The game Who's Got a Dollar provides an opportunity for new teams to get to know each other and build trust. Have the team members stand in a circle. The team leader asks the question, "Who's got a dollar?" and waits patiently until a member of the team voluntarily offers a dollar to the team leader. The giver of the dollar has an opportunity to then express her hopes and aspirations for the team. The coach then gives the dollar to another team member who then expresses his hopes. This continues on with higher dollar amounts, up to around $20. At the end, the people holding the money demonstrate trustworthiness by returning the money to the original contributor.

Mine Field

Gather team members in an open space such as a large meeting room or an empty, roped-off parking lot.
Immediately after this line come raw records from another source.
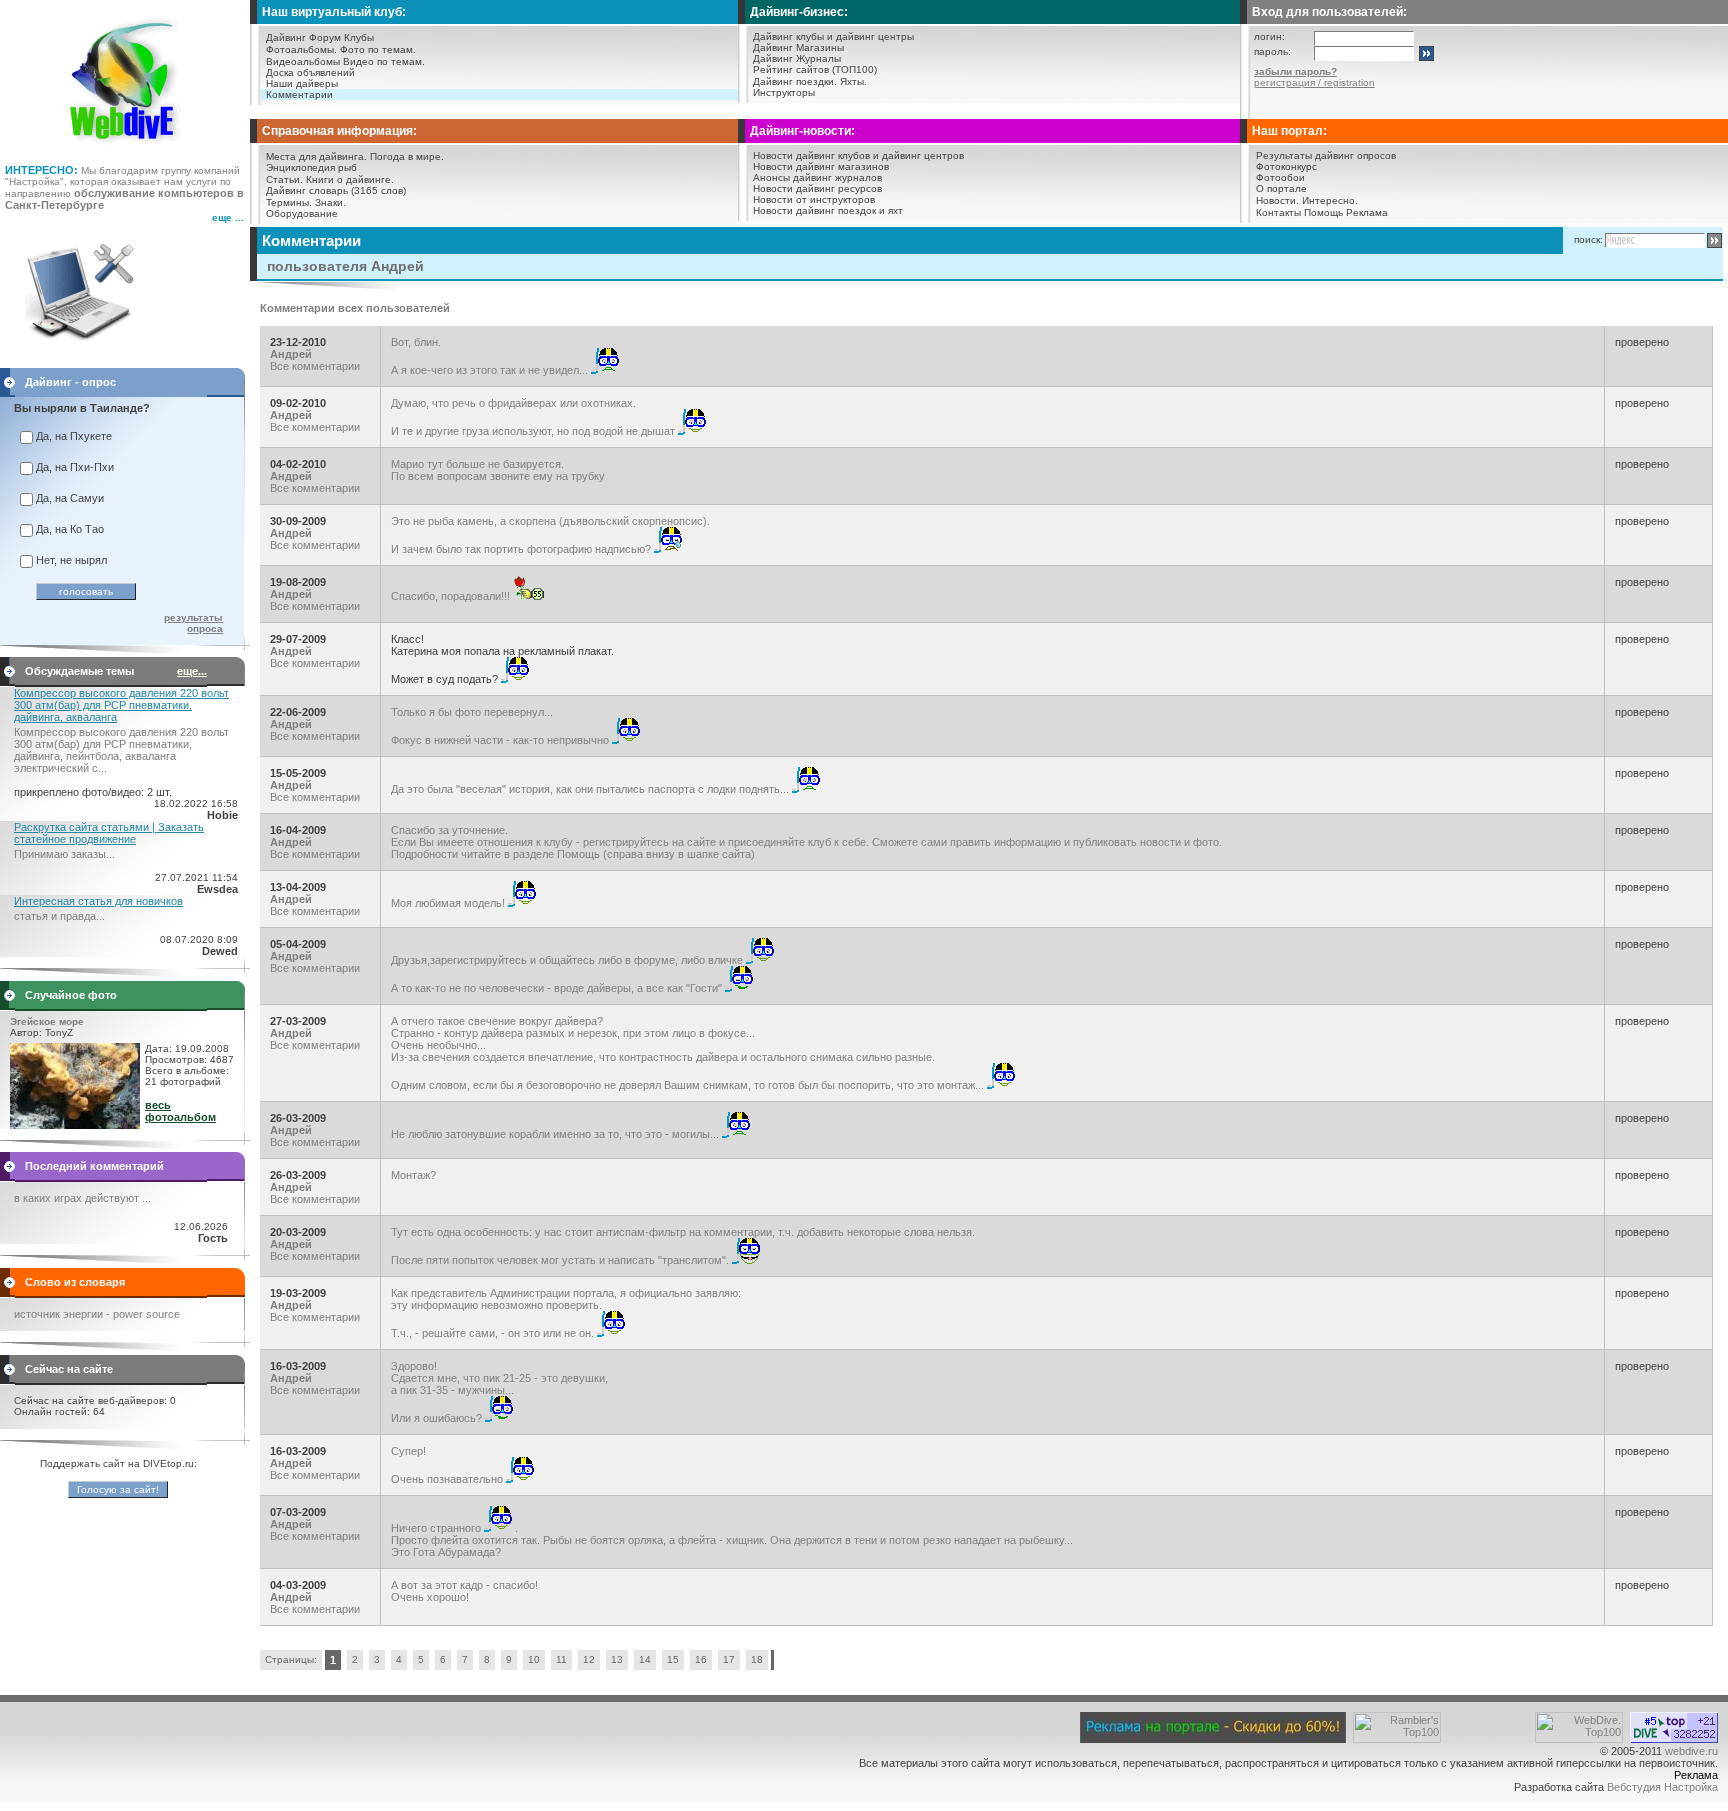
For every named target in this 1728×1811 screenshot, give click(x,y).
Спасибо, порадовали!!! (452, 596)
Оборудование (302, 213)
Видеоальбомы (303, 61)
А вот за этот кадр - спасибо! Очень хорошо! (464, 1591)
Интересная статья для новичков (98, 901)
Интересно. (1330, 200)
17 (729, 1659)
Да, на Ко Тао (70, 529)
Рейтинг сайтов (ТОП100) (815, 69)
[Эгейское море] (75, 1125)
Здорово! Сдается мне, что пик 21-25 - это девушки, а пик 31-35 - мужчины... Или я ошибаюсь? (499, 1392)
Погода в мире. (407, 156)
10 (534, 1659)
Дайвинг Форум (303, 37)
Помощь (1323, 212)
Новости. (1277, 200)
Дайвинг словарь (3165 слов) (336, 190)
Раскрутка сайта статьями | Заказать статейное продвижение (109, 833)
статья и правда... (59, 916)
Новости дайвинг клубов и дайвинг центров (858, 155)
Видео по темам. (384, 61)
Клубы (359, 37)
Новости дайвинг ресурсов (817, 188)
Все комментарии (315, 366)
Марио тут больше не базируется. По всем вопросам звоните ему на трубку (498, 470)
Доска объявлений (310, 72)
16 (701, 1659)
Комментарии (299, 94)
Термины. (289, 202)
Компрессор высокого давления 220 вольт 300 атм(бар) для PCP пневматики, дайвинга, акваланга (121, 705)
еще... (192, 671)
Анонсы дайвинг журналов (817, 177)
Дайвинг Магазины (798, 47)
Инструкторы (784, 92)
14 (645, 1659)
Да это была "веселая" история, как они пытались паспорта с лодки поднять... (591, 789)
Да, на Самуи (70, 498)
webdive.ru (1691, 1751)
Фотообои (1280, 177)
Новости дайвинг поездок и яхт (828, 210)
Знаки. (330, 202)
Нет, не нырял (71, 560)
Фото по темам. (378, 49)
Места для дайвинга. (316, 156)
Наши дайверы (302, 83)
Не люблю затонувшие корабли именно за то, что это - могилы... (556, 1134)
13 (617, 1659)
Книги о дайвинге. (350, 179)
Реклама (1367, 212)
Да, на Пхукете (74, 436)
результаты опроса (193, 623)
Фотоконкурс (1286, 166)
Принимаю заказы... (64, 854)
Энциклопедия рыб (311, 167)
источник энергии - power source (97, 1314)
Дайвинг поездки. (795, 81)
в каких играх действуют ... (82, 1198)
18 (757, 1659)
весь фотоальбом (180, 1111)
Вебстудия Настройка (1662, 1787)
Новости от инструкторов (814, 199)
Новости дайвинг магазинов (821, 166)
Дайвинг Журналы (797, 58)
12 (589, 1659)
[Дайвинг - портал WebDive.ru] (125, 150)
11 (561, 1659)
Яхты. (853, 81)
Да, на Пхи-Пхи (75, 467)
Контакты (1278, 212)
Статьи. (284, 179)
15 (673, 1659)
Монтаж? (413, 1175)
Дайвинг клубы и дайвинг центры (833, 36)
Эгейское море (47, 1021)
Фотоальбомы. (301, 49)
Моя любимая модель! (449, 903)
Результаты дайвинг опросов (1326, 155)
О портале (1281, 188)
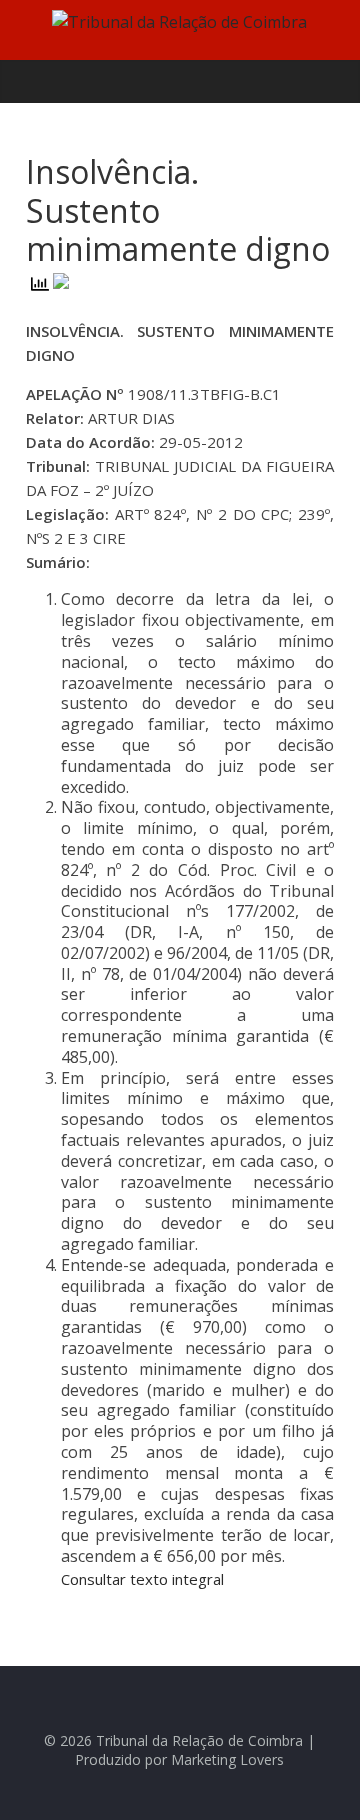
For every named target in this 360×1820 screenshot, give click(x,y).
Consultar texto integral (142, 1579)
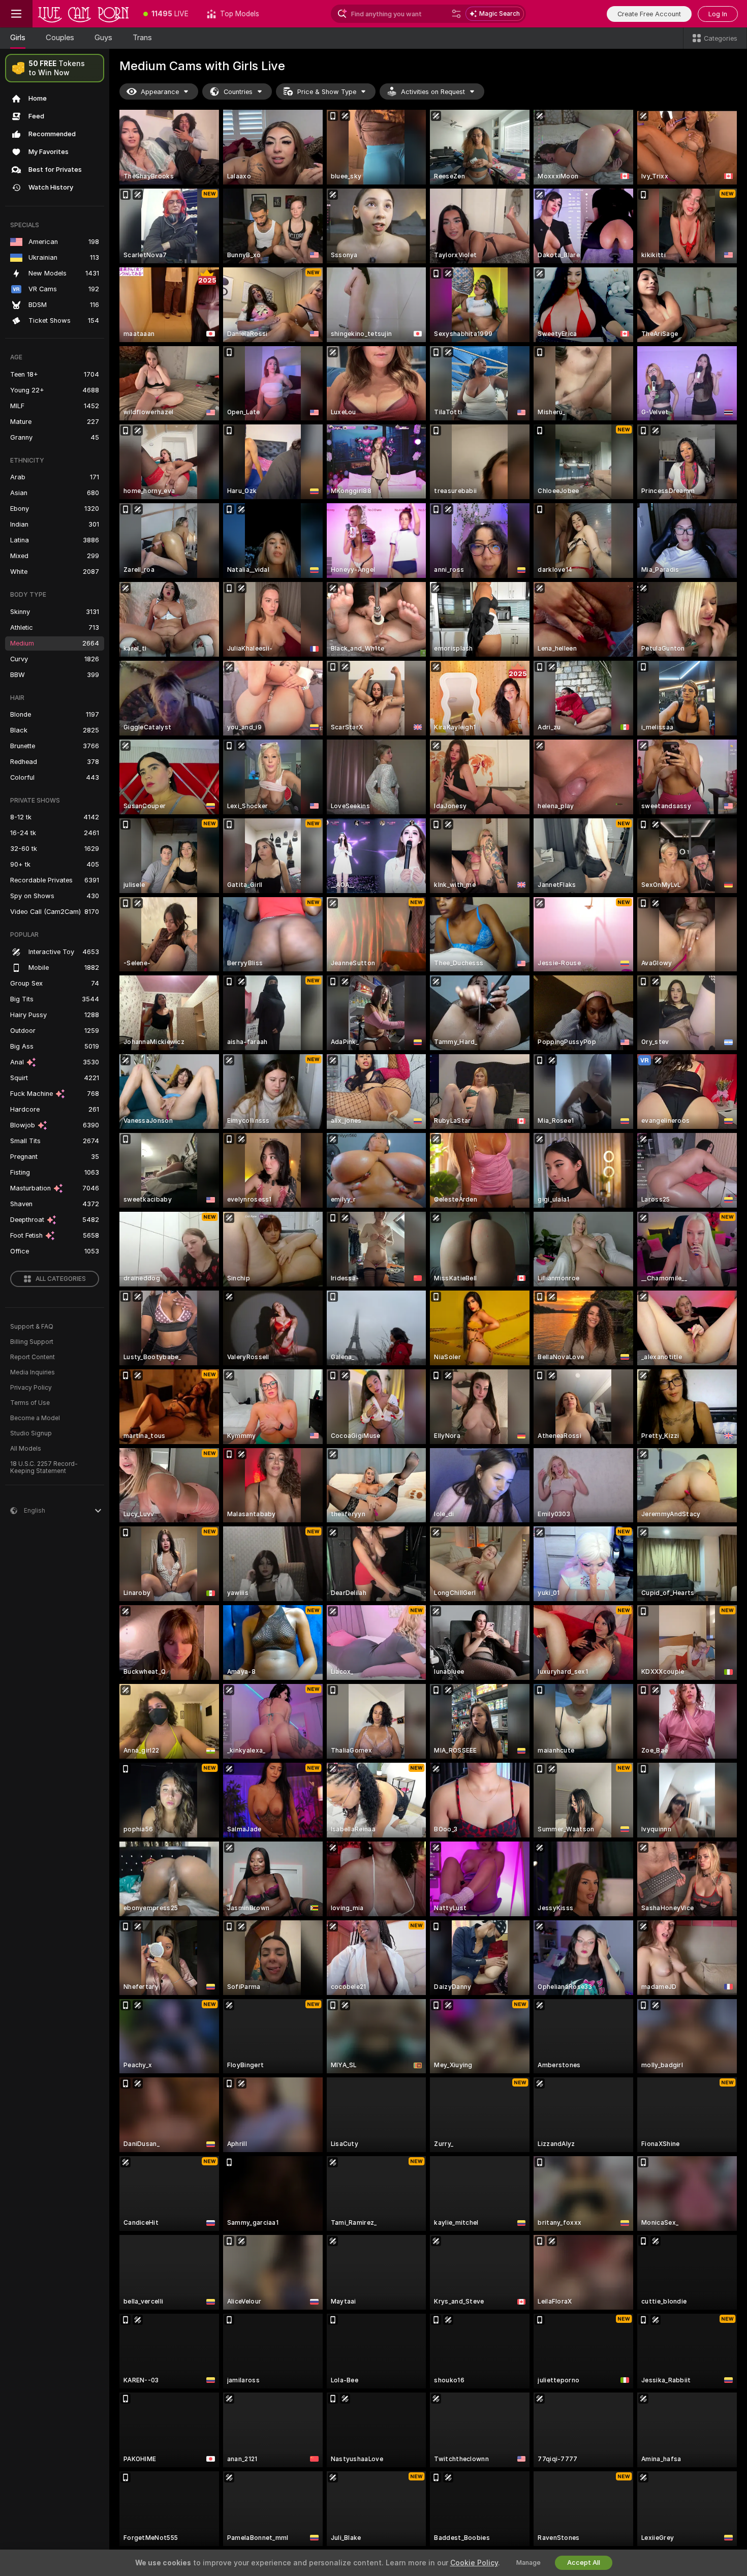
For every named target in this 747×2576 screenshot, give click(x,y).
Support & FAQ (31, 1326)
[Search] (456, 14)
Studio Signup (31, 1433)
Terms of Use (30, 1402)
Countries (238, 92)
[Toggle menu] (16, 13)
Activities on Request (433, 92)
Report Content (32, 1357)
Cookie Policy (474, 2563)
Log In (717, 14)
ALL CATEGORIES (61, 1278)
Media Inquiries (32, 1372)
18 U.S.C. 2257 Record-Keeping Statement (44, 1467)
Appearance (160, 92)
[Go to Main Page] (83, 13)
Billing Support (31, 1341)
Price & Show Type (326, 92)
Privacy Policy (31, 1387)
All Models (25, 1448)
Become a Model (35, 1418)
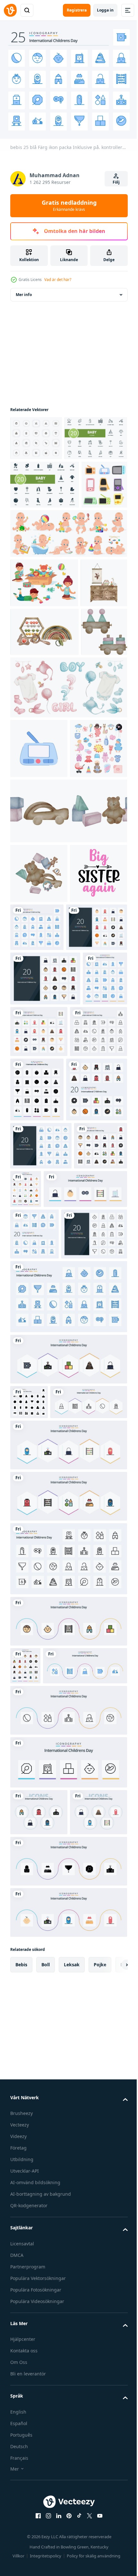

Divide team members into pairs. Blindfold one member of each pair. Then spread "mines" such as traffic cones throughout the area. The blindfolded team member must attempt to navigate the area without bumping into any mines by following his partner's verbal instructions. Reverse roles so that all team members are the blindfolded once.

Eye Contact

This exercise requires no equipment or planning. It requires participants to make eye contact. Though many people find making eye contact uncomfortable, it builds trust and shows respect. Divide the team into pairs. Have team members face each other and look into each other's eyes for 60 seconds. Repeat with different team members paired up. Though this may initially cause discomfort, over time team members will find it easier to make eye contact on a regular basis.